Au cinquième jour, tout était encore calme. Tout le monde restait concentré et attentif. En fin de journée, vers 19h, on commença à espérer que l’orage soit passé ailleurs. Le capitaine Fabien ordonna que les repos ne soient que partiels afin que chacun reste prompt à réagir en cas d’alerte. Le jeune pilotait calmement le Rivière II, masquant son inquiétude.
Au matin du sixième jour, aucun danger n’avait encore fait son apparition. L’espoir de ne pas avoir à affronter la tempête annoncée grandissait dans le cœur de chacun. Toutefois, le capitaine Fabien avait demandé à l’équipage de rester vigilant. Aucune communication ne pouvait encore venir de la Terre ou de Prince, personne ne pouvait encore les prévenir d’un éventuel danger.
Soudain, le radar s’agita. Il ne s’agit d’abord que d’une brume spatiale, mais très vite la tempête se forma et le vaisseau se retrouva rapidement secoué par le terrible orage. Le Rivière II fut ballotté de tous bords. L’imposant titan long d’un kilomètre deux cent n’était plus qu’une coque de noix dans l’océan. A l’intérieur, on gardait le cap tant bien que mal. Le capitaine Fabien pilotait son vaisseau à l’aveugle. Les voyants étaient tous faussés, affichant des informations aléatoires. Les alarmes signalaient de multiples avaries sur le bâtiment. L’équipe d’ingénieur s’affairait aux quatre coins du Rivière II pour le maintenir en fonctionnement.
Dans un grand fracas, un éclair spatial frappa la coque.
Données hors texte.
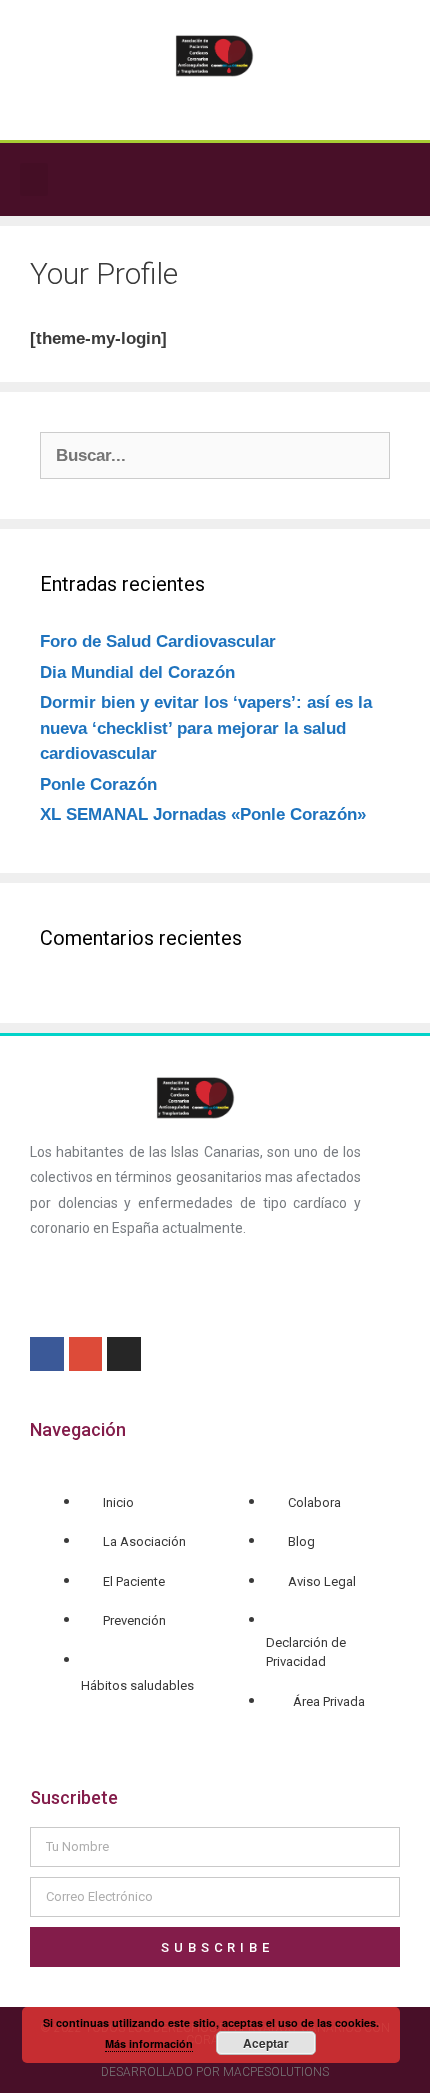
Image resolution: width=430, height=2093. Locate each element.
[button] (34, 179)
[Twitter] (395, 180)
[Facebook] (354, 180)
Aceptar (266, 2043)
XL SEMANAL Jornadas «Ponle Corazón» (203, 814)
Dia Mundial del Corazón (137, 672)
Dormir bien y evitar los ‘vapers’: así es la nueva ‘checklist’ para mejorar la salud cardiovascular (206, 728)
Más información (149, 2043)
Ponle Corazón (98, 784)
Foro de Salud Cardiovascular (158, 641)
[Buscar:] (215, 455)
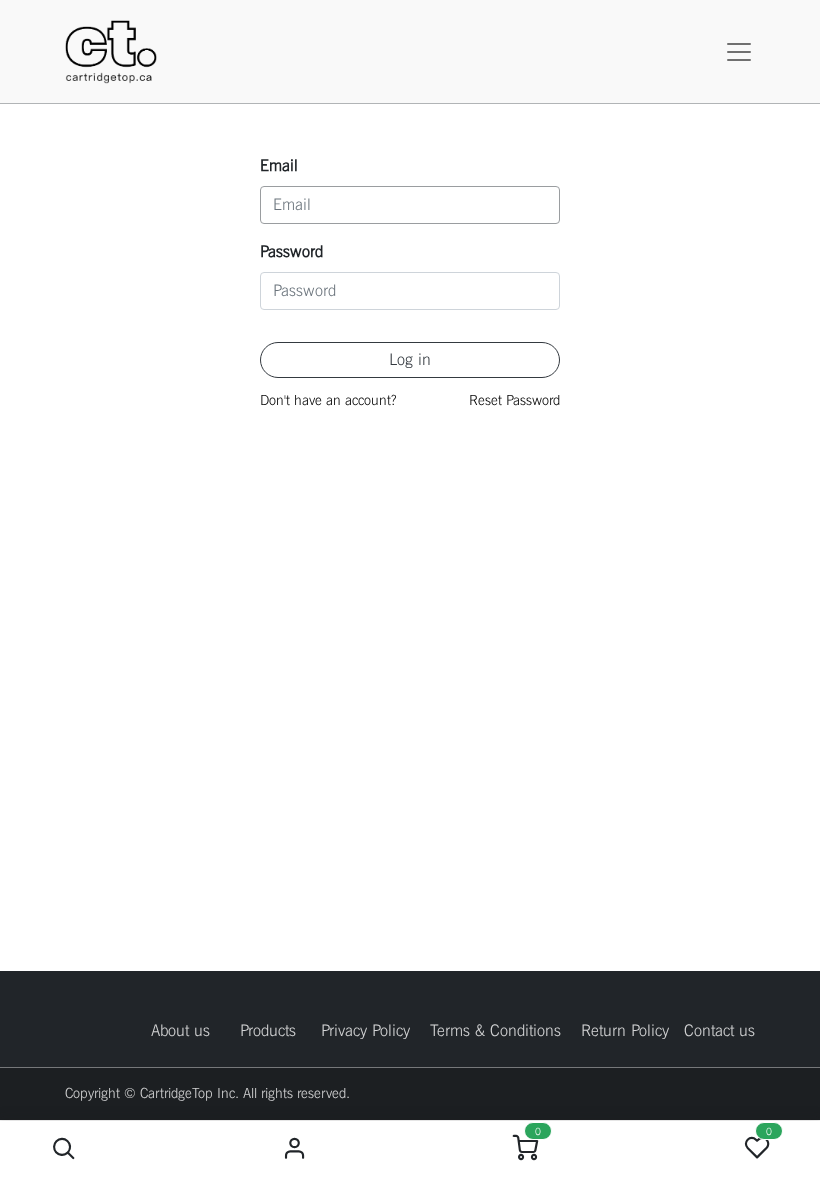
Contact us (719, 1030)
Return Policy (625, 1030)
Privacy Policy (365, 1030)
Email (279, 165)
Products (268, 1030)
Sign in (294, 1148)
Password (291, 251)
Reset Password (514, 400)
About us (180, 1030)
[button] (63, 1148)
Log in (410, 359)
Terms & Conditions (495, 1030)
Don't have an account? (328, 400)
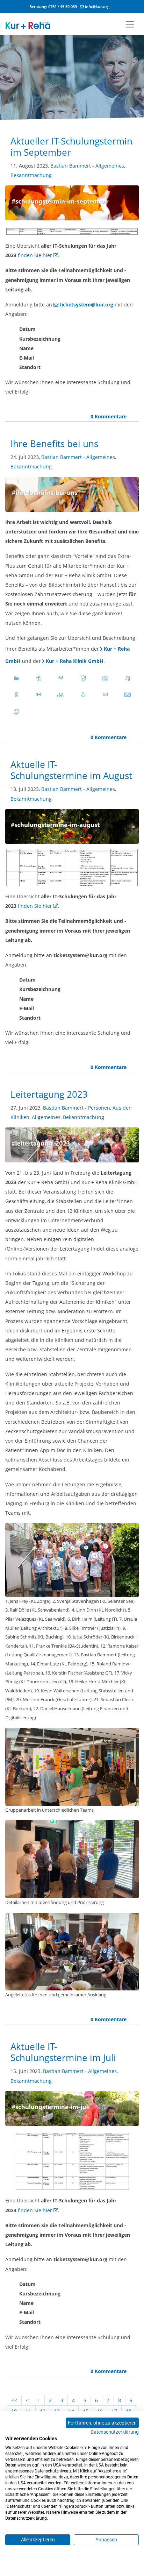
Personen (99, 1107)
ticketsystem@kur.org (86, 304)
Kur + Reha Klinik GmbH (74, 661)
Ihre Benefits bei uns (54, 444)
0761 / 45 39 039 (62, 6)
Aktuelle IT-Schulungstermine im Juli (63, 2052)
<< (14, 2400)
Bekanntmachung (31, 175)
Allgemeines (109, 165)
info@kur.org (97, 6)
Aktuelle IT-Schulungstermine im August (71, 770)
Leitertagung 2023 (49, 1094)
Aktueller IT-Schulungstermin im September (71, 146)
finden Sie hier (35, 255)
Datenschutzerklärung (115, 2432)
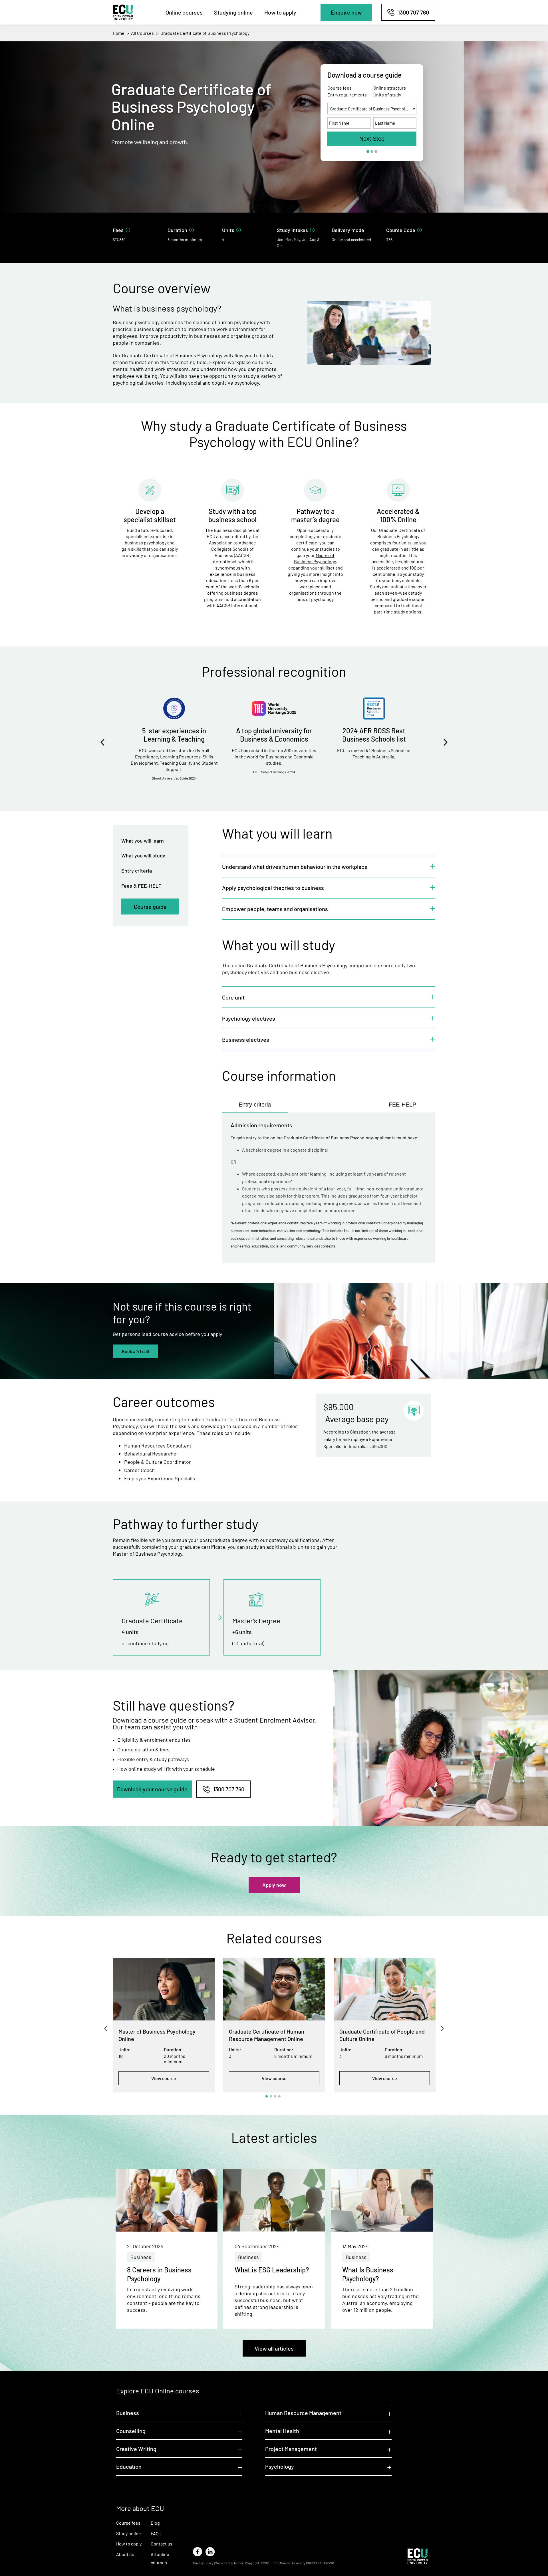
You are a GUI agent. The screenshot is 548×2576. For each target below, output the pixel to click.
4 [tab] (279, 2096)
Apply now (274, 1885)
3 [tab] (275, 2096)
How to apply (280, 12)
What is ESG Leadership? (272, 2270)
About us (125, 2554)
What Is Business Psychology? (367, 2274)
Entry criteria (136, 870)
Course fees (128, 2522)
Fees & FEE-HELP (141, 886)
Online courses (184, 12)
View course (163, 2078)
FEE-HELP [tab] (402, 1104)
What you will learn (142, 840)
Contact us (161, 2543)
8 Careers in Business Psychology (159, 2274)
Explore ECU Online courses (157, 2391)
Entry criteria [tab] (255, 1104)
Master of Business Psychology (147, 1554)
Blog (155, 2522)
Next (449, 742)
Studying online (233, 12)
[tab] (329, 866)
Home (118, 33)
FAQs (156, 2533)
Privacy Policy (203, 2563)
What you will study (143, 855)
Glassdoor (360, 1431)
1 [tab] (266, 2096)
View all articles (274, 2348)
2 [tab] (271, 2096)
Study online (128, 2533)
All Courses (142, 33)
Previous (98, 742)
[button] (346, 12)
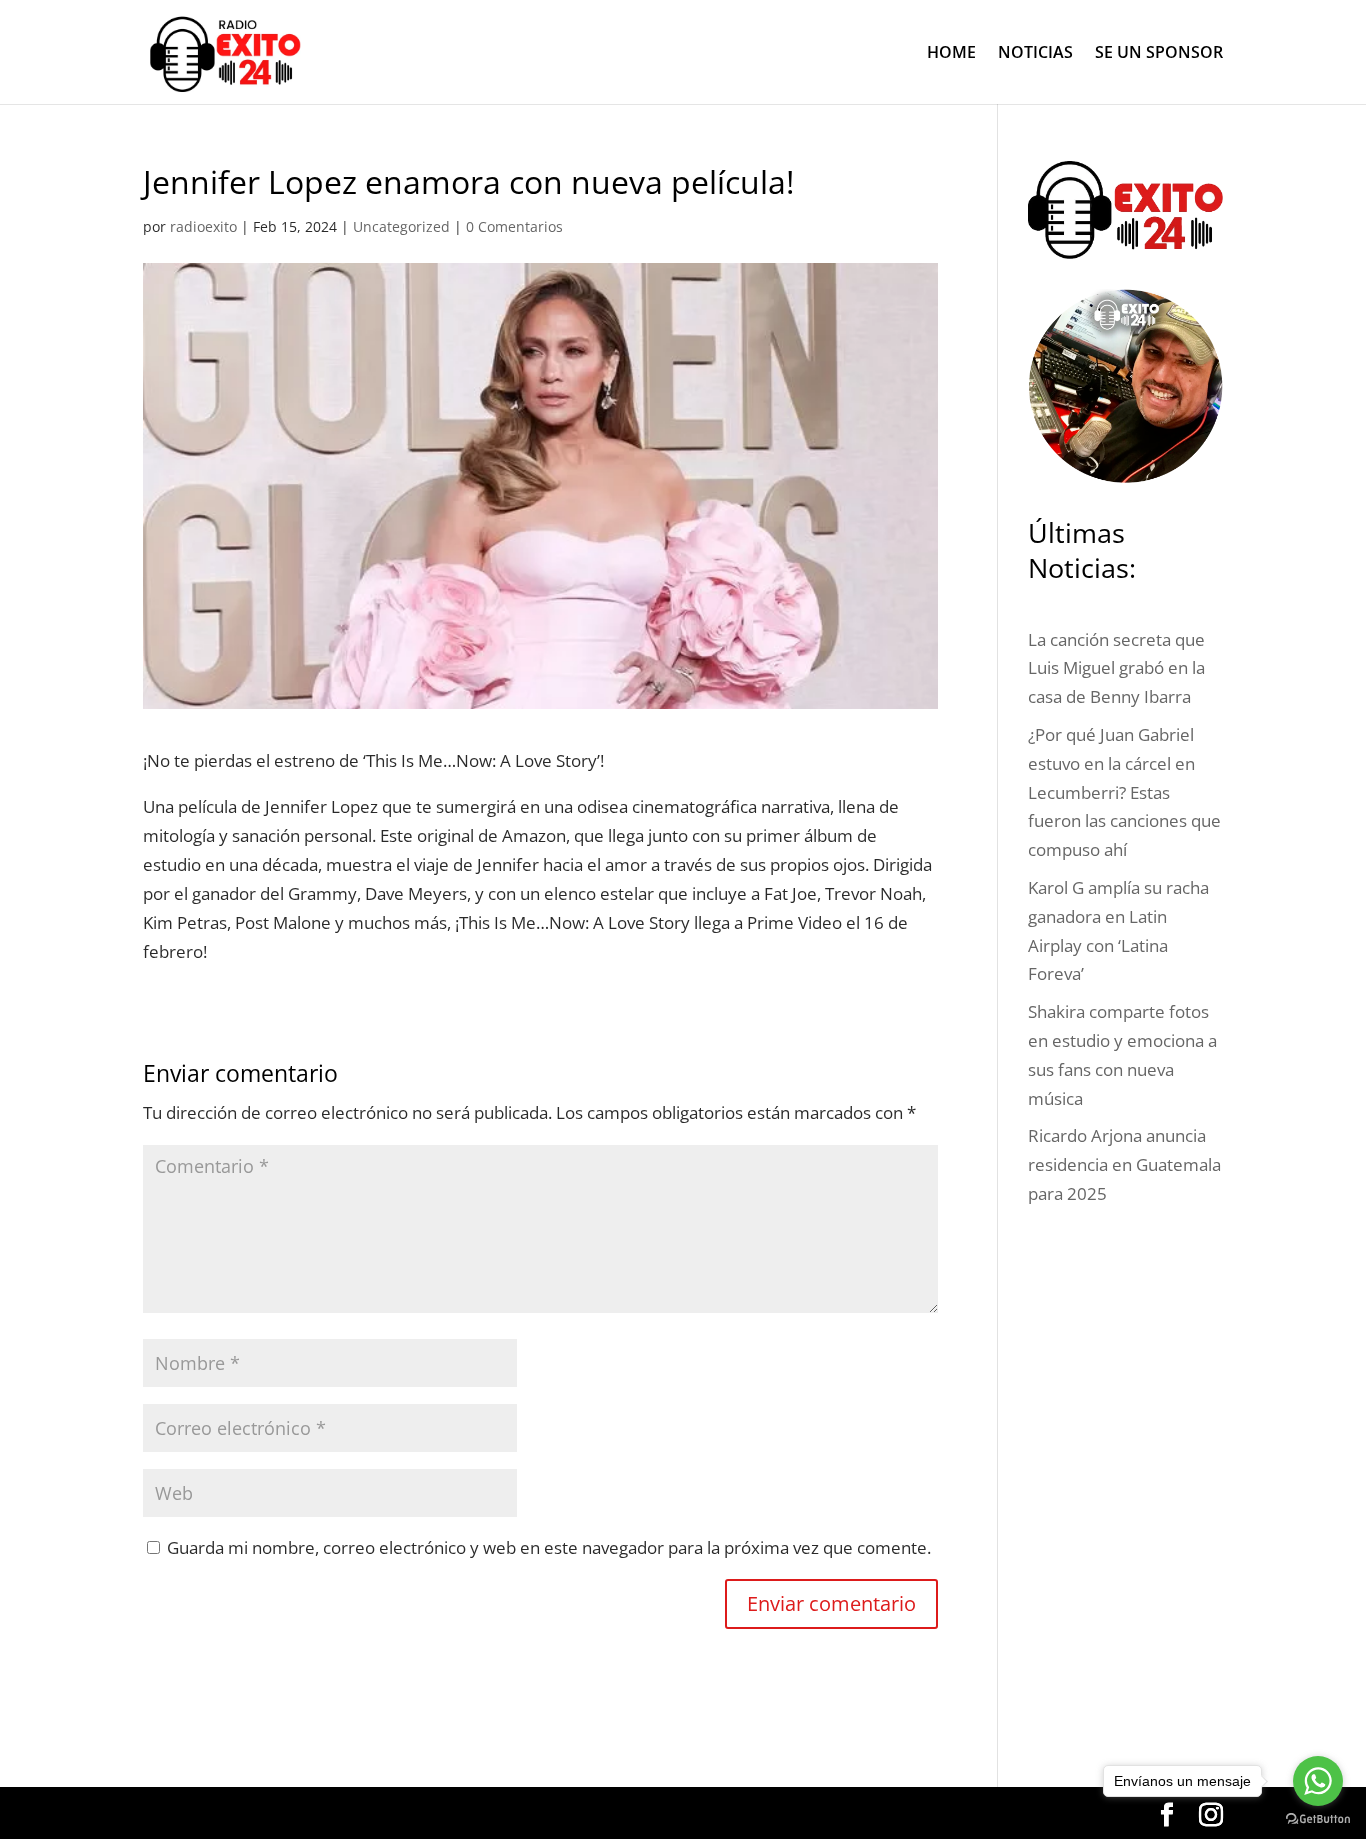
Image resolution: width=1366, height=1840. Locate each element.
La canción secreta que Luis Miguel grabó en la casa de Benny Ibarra (1116, 668)
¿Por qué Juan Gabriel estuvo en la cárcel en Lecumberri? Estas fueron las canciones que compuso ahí (1124, 792)
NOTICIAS (1035, 54)
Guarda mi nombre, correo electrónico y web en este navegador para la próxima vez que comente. (549, 1547)
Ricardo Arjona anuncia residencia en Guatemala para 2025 (1124, 1164)
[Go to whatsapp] (1318, 1781)
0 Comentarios (514, 226)
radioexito (203, 226)
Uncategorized (401, 226)
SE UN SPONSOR (1159, 54)
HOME (951, 54)
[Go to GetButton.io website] (1318, 1819)
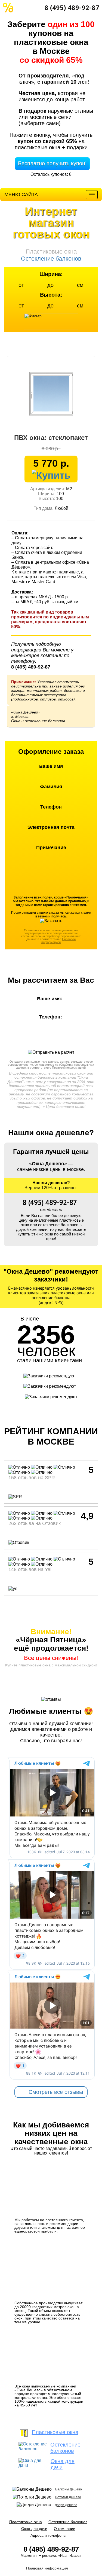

Tout le septième jour durant, l’opérateur de la station spatiale en orbite autour de Prince avait envoyé des messages adressés au Rivière II. En vain, il avait attendu une réponse. Il était 19h20, et toujours aucune trace du vaisseau spatial. L’opérateur perdit espoir, il transmit son rapport à ses supérieurs.
Le Rivière II ainsi que son équipage étaient portés disparu. En quittant la salle de contrôle, l’opérateur eut une pensée qui lui fit l’effet d’un vertige. Aujourd’hui, on traversait l’espace en quelques jours mais les vaisseaux ultra modernes ne valaient pas mieux que les coucous de l’aéropostale des années 1930. Et les équipages étaient comme ces pilotes d’autrefois qui disparaissaient parfois lors des vols de nuit.